During the prescribed time frame, 211 children were hospitalized at BCCH with DKA. Of these, 165 admissions met criteria for the study. Demographically, 53.9% were female, and the median age was 10.6 years (5.1-13.8 y.o.). Approximately 25% required ICU stays, and about 75% were newly diagnosed with T1D during their hospitalization. During admission, 64.2% (n=106) of the patients developed acute kidney injury, with staging as defined by the Kidney Disease/Improving Global Outcomes (KDIGO) serum creatinine criteria. The occurrence of maximum presentation stage of AKI was 37 (34.9%) stage 1, 48 (45.3%) stage 2, and 21 (19.8%) stage 3. Of note, it was reported that 105 (99.1%) of the patients developed AKI in the first 24 hours of hospitalization. 54 patients (50.9%) had documented resolution of AKI by 72 hours from admission, and an additional 4 (3.8%) had resolution at 96 hours.
Markers of DKA (dehydration, acidosis, and corrected serum sodium) were analyzed using a multinomial logistic regression model. Unadjusted and adjusted odds ratios were calculated looking at the degree of dehydration and level of fluid resuscitation, acidosis, heart rate, and other laboratory values across the stages of AKI. All variables were significantly different over the range of no AKI to severe AKI, with the exception of age and gender. Of special importance, lower serum bicarbonate, defined as < 10 mEq/L, had a 5-fold increase in the odds of developing severe AKI (adjusted OR 5.2, 95% CI 1.35-20.22), where elevations in heart rate by 5 beats/min showed a 22% increase in the odds of severe AKI (aOR 1.22, 95% CI 1.07-1.39). Last, the presence of initial corrected sodium at least 145 mEq/L carried a 3-fold increase in developing mild AKI (aOR 3.29, 95% CI 1.25-8.66).
The authors conclude a direct correlation between DKA and AKI exists in the pediatric T1D population. They show an association between severity of acidosis and dehydration, and the risk for severe AKI. Regarding dehydration, there is concern that aggressive fluid repletion can lead to cerebral edema. However, multiple studies have since discounted this concern, and the benefits of fluid replacement outweigh the small risk of cerebral edema. The retrospective nature of the study contributes to a lack of complete data, and larger prospective studies would likely provide more complete information. Also of note, in the presentation of statistics is the fairly wide distribution within the odds-ratio confidence intervals, weakening the significance of these findings. In spite of these limitations, the importance of sufficient fluid replacement along with correction of acidosis certainly requires attention to decrease risk of developing AKI in this patient group.
- A large number of children hospitalized with DKA go on to develop acute kidney injury.
- There is a high degree of association between worsening dehydration and acidosis, and severe AKI.
- Because of the risk for chronic kidney disease in the pediatric diabetic population, prospective studies to determine risk factors for AKI and its long-term effects in these patients are needed.
Hursh BE, Ronsley R, Islam N, Mammen C, Panagiotopoulos C. Acute Kidney Injury in Children With Type 1 Diabetes Hospitalized for Diabetic Ketoacidosis.

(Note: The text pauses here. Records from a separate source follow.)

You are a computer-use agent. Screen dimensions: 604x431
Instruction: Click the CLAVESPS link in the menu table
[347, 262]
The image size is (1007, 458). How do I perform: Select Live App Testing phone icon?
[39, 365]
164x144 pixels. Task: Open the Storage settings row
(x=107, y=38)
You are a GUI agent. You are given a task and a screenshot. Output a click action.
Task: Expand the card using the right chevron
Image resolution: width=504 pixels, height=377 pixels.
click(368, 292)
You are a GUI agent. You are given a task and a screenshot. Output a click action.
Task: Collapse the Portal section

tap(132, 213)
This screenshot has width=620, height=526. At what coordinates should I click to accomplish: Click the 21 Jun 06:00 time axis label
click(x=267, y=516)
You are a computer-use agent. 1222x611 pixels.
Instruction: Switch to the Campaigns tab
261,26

JAMA Pediatr. 2017:e170020. Epub 2017/03/13. doi: 10.1001/jamapediatrics.2017.0020. PubMed PMID: 28288246.
Dabelea D, Rewers A, Stafford JM, et al. Trends in the prevalence of ketoacidosis at diabetes diagnosis: the SEARCH for diabetes in youth study. Pediatrics. 2014;133(4):e938-45. Epub 2014/03/31. doi: 10.1542/peds.2013-2795. PubMed PMID: 24685959; PubMed Central PMCID: PMCPMC4074618.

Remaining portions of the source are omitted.